Bir zaman Bağdat'ta müthiş pahalılık olmuş, gittikçe şiddetlenen bu musibete halkın tahammülü kalmamıştı ki, Behlül Dânâ hazretlerine gidip;
- Ey Behlül! Dua et de şu bela üstümüzden kalksın, dediler.
Cevaben;
- Vallahi ben bu işe karışmam, buyurdu.
- Neden efendim?
- Demek ki, biz buna lâyıkmışız. Zira biz günahlardan kaçınıp, Rabbimizin emrettiği gibi yaşasaydık, bir buğday tanesi, bir dinar olsa bile hiç sıkıntı çekmezdik.
Ve izah etti:
- Çünkü Allah, kullarının rızkına kefildir. Yeter ki, biz kulluğumuzu tam yapalım Ona.

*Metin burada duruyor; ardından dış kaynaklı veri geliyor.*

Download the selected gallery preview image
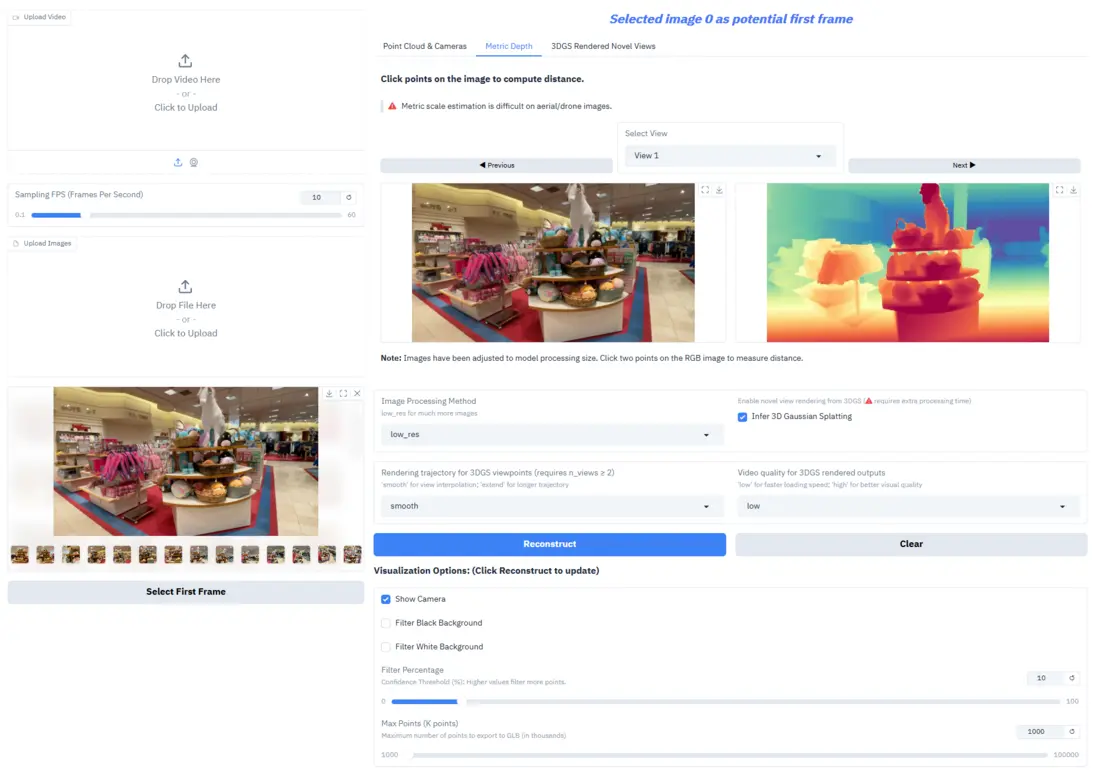This screenshot has height=778, width=1098. tap(329, 394)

Sonra ellerini birbirine vurarak;
- Ey insanoğlu! Ahiret muhakkak varken hep dünyaya çalıştın, kendine yazık ettin. Halbuki ahirette bir hesap var. Ama senin, o suallere verecek cevabın yok!
Ve kalkıp gitti oradan.
Günah işlemekle iman gider mi?
Bir gün de bazı insanlar;
- Mümin, günah işleyince imanı gider mı efendim? diye sordular.
- Hayır, günah işlemekle iman gitmez, buyurdu.
- Peki tövbe edince günahlar affolur mu efendim?
- Elbette.
- Muhakkak mı efendim?
- Tabii. Çünkü, Allahü teâlâ, tövbeyi kabul edeceğini vaad etmiştir. O, vaadinden dönmez.
- Ya tövbe etmezse efendim?
- O zaman onun işi, Allahü teâlânın iradesine kalmıştır. İsterse imanı hürmetine günahlarının hepsini affederek Cennete sokar. İsterse günahları kadar Cehennemde azab yapar.
- Ama yine çıkar değil mı efendim?
- Evet. Zerre kadar imanı olan, sonunda rahmete kavuşacaktır. Ama kâfirlere, merhametin zerresi bile yoktur ahirette.